_Exercise description_. Below are entries. Copy exactly the lines running from the line that holds "Open the Safari" to the line that holds "Switch to Television Broadcasts tab", with both ends included.

Data excerpts
=====
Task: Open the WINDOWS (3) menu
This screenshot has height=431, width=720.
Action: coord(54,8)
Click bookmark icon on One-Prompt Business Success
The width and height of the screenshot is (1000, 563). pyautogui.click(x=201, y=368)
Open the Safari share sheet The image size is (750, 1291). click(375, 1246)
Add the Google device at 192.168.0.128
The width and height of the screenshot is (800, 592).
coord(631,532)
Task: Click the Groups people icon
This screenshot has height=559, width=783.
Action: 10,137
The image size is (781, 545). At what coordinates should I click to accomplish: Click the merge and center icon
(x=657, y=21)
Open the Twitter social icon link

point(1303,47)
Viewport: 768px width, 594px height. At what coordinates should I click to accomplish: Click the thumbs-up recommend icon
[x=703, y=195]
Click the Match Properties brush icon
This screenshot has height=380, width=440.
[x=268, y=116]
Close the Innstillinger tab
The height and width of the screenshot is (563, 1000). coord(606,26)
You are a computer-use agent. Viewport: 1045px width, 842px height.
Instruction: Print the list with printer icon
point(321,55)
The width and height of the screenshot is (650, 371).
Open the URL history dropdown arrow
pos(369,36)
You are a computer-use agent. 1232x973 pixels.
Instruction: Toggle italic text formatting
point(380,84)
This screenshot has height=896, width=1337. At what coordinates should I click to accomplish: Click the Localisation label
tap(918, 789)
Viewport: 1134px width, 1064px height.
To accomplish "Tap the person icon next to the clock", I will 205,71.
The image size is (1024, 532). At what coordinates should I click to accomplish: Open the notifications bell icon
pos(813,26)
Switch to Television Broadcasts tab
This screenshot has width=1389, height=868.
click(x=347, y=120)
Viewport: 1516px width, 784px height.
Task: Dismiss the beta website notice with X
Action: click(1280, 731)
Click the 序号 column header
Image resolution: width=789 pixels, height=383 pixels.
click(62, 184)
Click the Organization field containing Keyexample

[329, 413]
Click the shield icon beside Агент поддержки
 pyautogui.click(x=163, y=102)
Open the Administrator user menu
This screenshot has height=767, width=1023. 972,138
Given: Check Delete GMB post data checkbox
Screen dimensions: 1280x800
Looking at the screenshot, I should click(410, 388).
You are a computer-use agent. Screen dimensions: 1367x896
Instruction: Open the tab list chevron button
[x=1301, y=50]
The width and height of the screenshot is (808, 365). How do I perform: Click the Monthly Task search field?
=====
_Task solution_.
Open the Safari share sheet The image size is (750, 1291). click(375, 1246)
Add the Google device at 192.168.0.128
The width and height of the screenshot is (800, 592).
coord(631,532)
Task: Click the Groups people icon
This screenshot has height=559, width=783.
Action: 10,137
The image size is (781, 545). At what coordinates should I click to accomplish: Click the merge and center icon
(x=657, y=21)
Open the Twitter social icon link

point(1303,47)
Viewport: 768px width, 594px height. At what coordinates should I click to accomplish: Click the thumbs-up recommend icon
[x=703, y=195]
Click the Match Properties brush icon
This screenshot has height=380, width=440.
[x=268, y=116]
Close the Innstillinger tab
The height and width of the screenshot is (563, 1000). coord(606,26)
You are a computer-use agent. Viewport: 1045px width, 842px height.
Instruction: Print the list with printer icon
point(321,55)
The width and height of the screenshot is (650, 371).
Open the URL history dropdown arrow
pos(369,36)
You are a computer-use agent. 1232x973 pixels.
Instruction: Toggle italic text formatting
point(380,84)
This screenshot has height=896, width=1337. At what coordinates should I click to accomplish: Click the Localisation label
tap(918, 789)
Viewport: 1134px width, 1064px height.
To accomplish "Tap the person icon next to the clock", I will 205,71.
The image size is (1024, 532). At what coordinates should I click to accomplish: Open the notifications bell icon
pos(813,26)
Switch to Television Broadcasts tab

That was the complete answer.